En ce qui concerne les compétences des universités, je tiens à souligner qu'un plan permet de les accompagner en matière de formation de 1 500 cadres sur trois ans, prévoit de « repyramider » des emplois de catégorie C en emplois de catégorie A ou B, et qu'une dotation accompagnera les universités dans la prise d'expertise extérieure ou dans l'adaptation de leur système d'information.

S'agissant des frais d'inscription, je connais les efforts de votre ministère en la matière : la circulaire du 1er juillet dernier a permis de les maintenir dans la légalité de l'article L. 719-4 du code de l'éducation. En dépit des efforts déployés par vos services, tout n'est pas encore parfait sur l'ensemble du territoire. Je suis sûr, cependant, que le contrôle de légalité exercé par les recteurs sur les décisions des universités sous nouveau statut sera très utile. En tout état de cause, le Parlement est à votre entière disposition pour faire des propositions en ce domaine.

Par ailleurs, le développement de l'autonomie dans l'enseignement supérieur est l'occasion de bâtir des contrats clairs avec les établissements d'enseignement supérieur privés, d'accroître – dans le sillage des propositions du rapport Chartier – les moyens qui leur sont alloués et de faire en sorte qu'ils soient associés, en toute transparence, au service public de l'enseignement supérieur et de recherche.

Comme en 2008, l'effort d'investissement est massif : près de 300 millions d'euros pour la logistique immobilière, 60 millions d'euros de crédits de paiement – sur les 300 évoqués en 2006 lors de l'inventaire des situations d'urgence dans le patrimoine immobilier – pour la mise en sécurité d'urgence. Vous poursuivez l'effort de remise à niveau.
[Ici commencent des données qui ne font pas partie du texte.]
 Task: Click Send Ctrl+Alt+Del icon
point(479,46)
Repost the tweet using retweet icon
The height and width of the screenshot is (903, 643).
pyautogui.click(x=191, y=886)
Les grands chantiers ne sont pas oubliés, notamment Jussieu, à hauteur de 197 millions d'euros.

Avec l'ouverture des partenariats public-privé et le lancement du plan Campus, se pose la question de la maîtrise d'ouvrage. Celle-ci est partagée : les investissements lourds ou les constructions sont financés par les établissements universitaires à hauteur de 40 % , par l'État, à hauteur de 30 % et par les collectivités locales directement propriétaires ou maîtres d'ouvrage délégués, à hauteur de 30 %.

À terme, l'autonomie des universités doit passer par une prise complète de responsabilité des établissements sur leur patrimoine immobilier. Les opérations lourdes – réhabilitation, mise à niveau ou construction – doivent être accompagnées par vos services. La commission des finances estime que le moment est venu d'actionner ce levier.

S'agissant de l'opération Campus, je me permettrai de demander à vos services en 2009 ce qu'il en est du placement de la soulte, qui permet, à hauteur de 160 millions d'euros par an, de garantir pendant vingt-cinq à trente ans un revenu, qui nourrit l'investissement et garantit l'entretien et la mise à niveau du patrimoine immobilier après investissement, ce qui était une lacune de la politique immobilière de l'État dans le domaine de l'enseignement supérieur.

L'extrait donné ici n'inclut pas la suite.